Thursday, June 11, 2009

MS Word processing or parsing using ruby and Apache POI

I am looking for MS word document processing to get text information using ruby. But could not find right gems in ruby. Some win32 ole libraries are there but will not work in linux. So thought about using Poi java api to process word document.

I hv downloded poi jar files from here.
http://www.apache.org/dyn/closer.cgi/poi/release/

changed the name of the directory to poi folder .

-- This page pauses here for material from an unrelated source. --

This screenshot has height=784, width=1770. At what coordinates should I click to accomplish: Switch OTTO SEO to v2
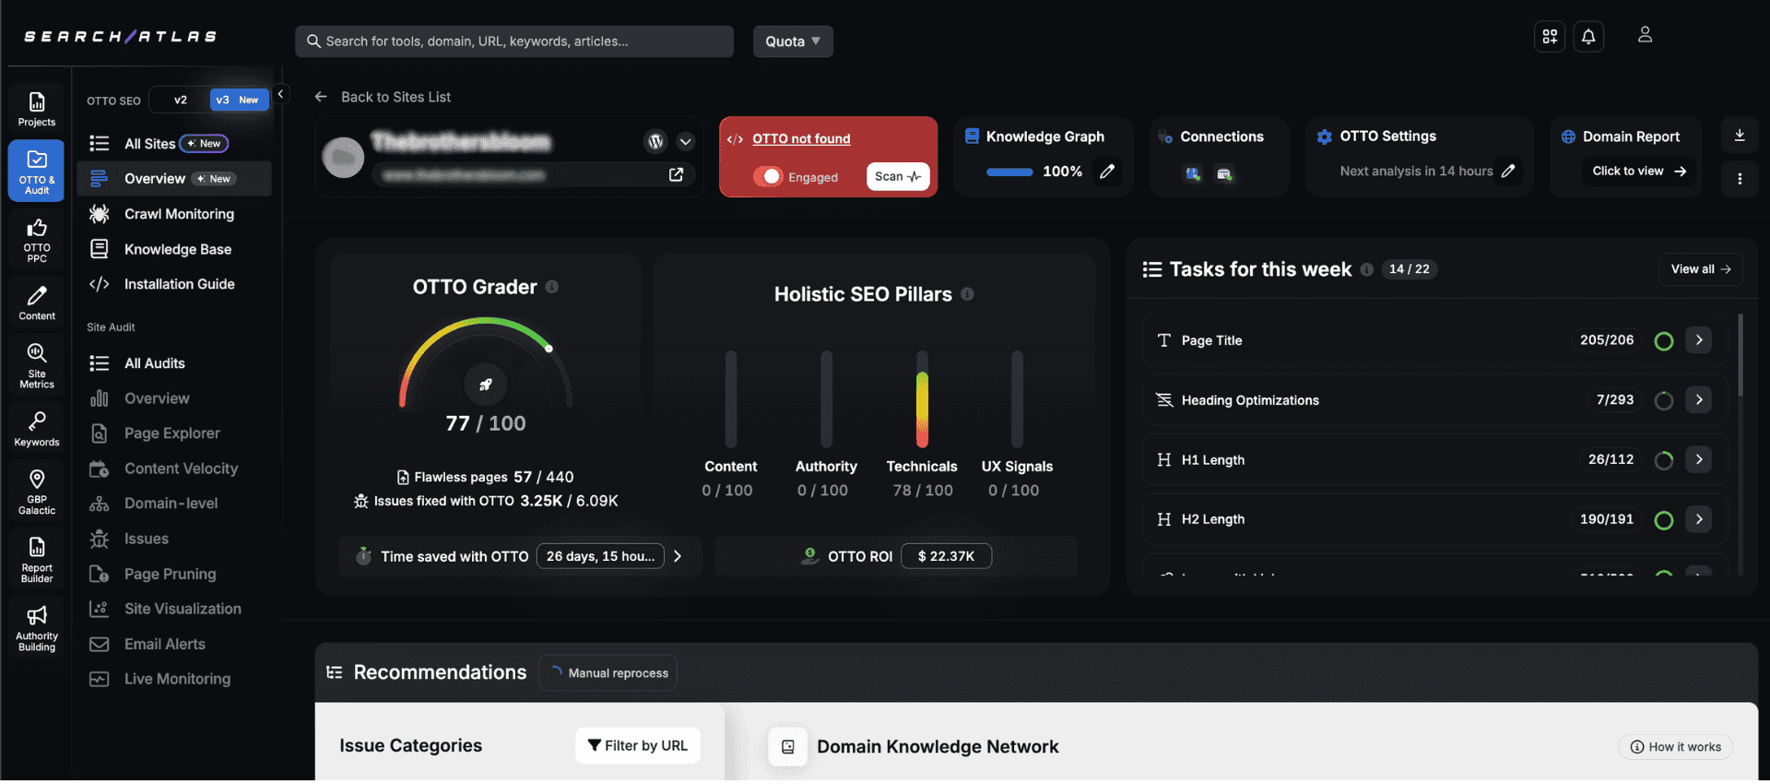pos(181,100)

Check the following ruby script to get the parsed text .. it uses java interface code in WordSampleReader.java   this file should be compiled and should be available under poi folder where all jar files are there.

CONFIG = {}
class WordReader
  #include Config
  CONFIG['host'] = 'mswin32'
  def self.generate_text(filename)
   
    interface_classpath=Dir.getwd+"/poi"
  
    case CONFIG['host']
      when /mswin32/
        Dir.foreach("poi") do |file|
          interface_classpath << ";#{Dir.getwd}/poi/"+file if (file != '.' and file != '..' and file.match(/.jar/))
        end
        path = "java -cp \"#{interface_classpath}\" WordSampleReader "+filename
      else
        Dir.foreach(Dir.getwd+"/poi/") do |file|
          interface_classpath << ":#{Dir.getwd}/poi/"+file if (file != '.' and file != '..' and file.match(/.jar/)) 
        end
        path = "java -cp \"#{interface_classpath}\" WordSampleReader "+filename
      end
    result = ""
    IO.popen(path, "w+b" ) { |x| result= x.read }
    result
  end
end

puts reader = WordReader.generate_text('poi/test.doc')


Though i dont know java used sample code found in google..  The file called WordSampleReader.java.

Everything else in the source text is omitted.